WHAT TO PRODUCE — Present each line of the records below as an item in a numbered list, skipping any blank lines. Leave the pictures out of your answer.

Pointing records for text and elements:
##########

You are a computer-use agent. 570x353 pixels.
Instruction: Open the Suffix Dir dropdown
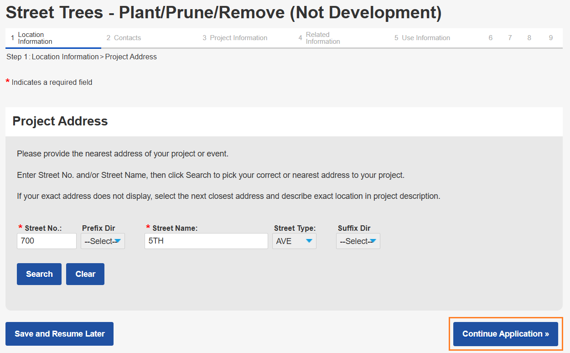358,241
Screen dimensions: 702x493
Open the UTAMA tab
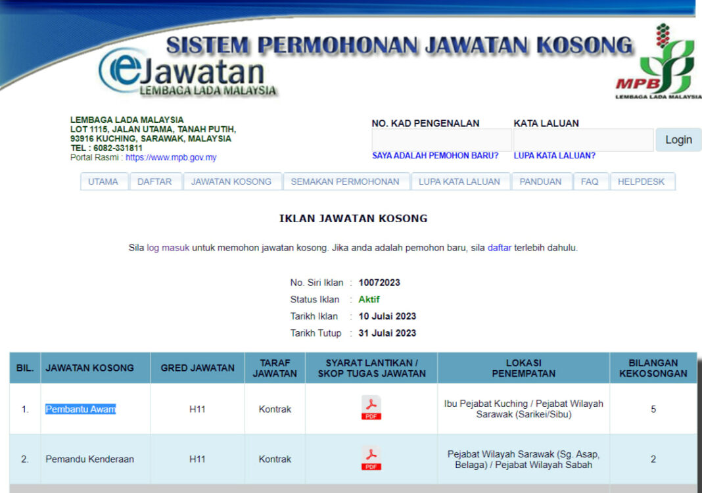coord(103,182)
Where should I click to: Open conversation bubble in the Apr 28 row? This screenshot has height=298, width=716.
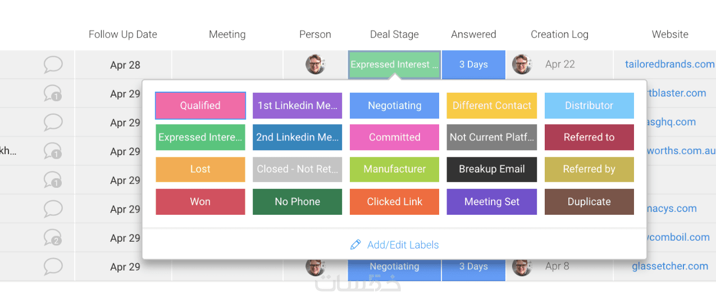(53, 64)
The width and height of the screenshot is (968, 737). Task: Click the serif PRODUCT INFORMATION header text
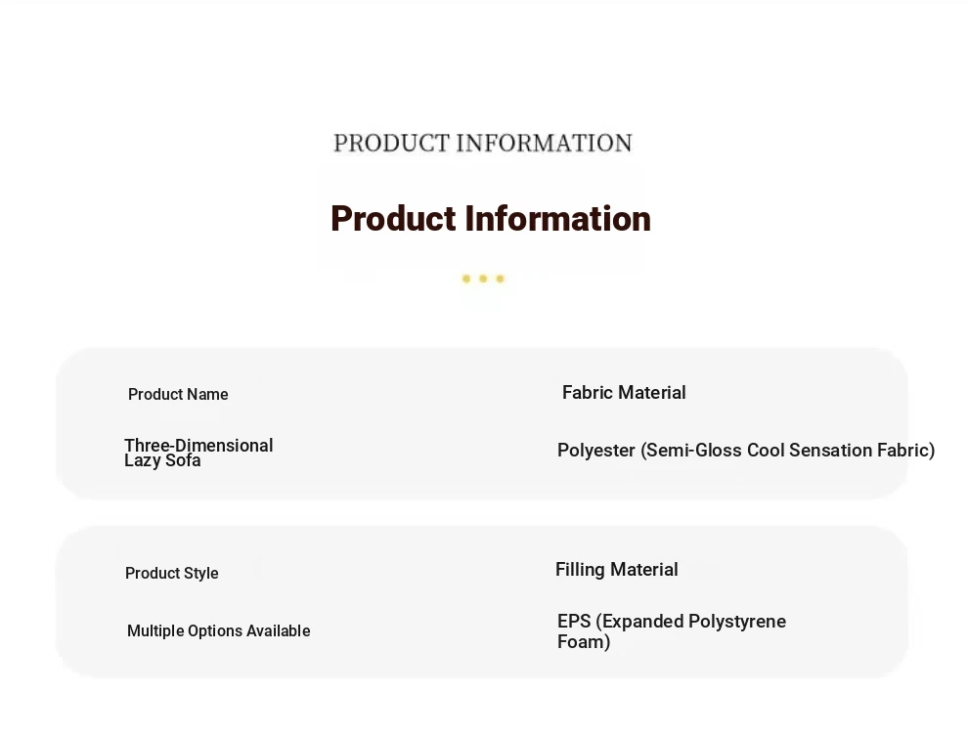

##########

SOLUTION TO THE PROBLEM —
1. You are a computer-use agent. 570x353 pixels.
2. Instruction: Open the Suffix Dir dropdown
3. 358,241
4. Screen dimensions: 702x493
5. Open the UTAMA tab
6. coord(103,182)
7. Where should I click to: Open conversation bubble in the Apr 28 row? This screenshot has height=298, width=716.
8. (53, 64)
9. The width and height of the screenshot is (968, 737). Task: Click the serif PRODUCT INFORMATION header text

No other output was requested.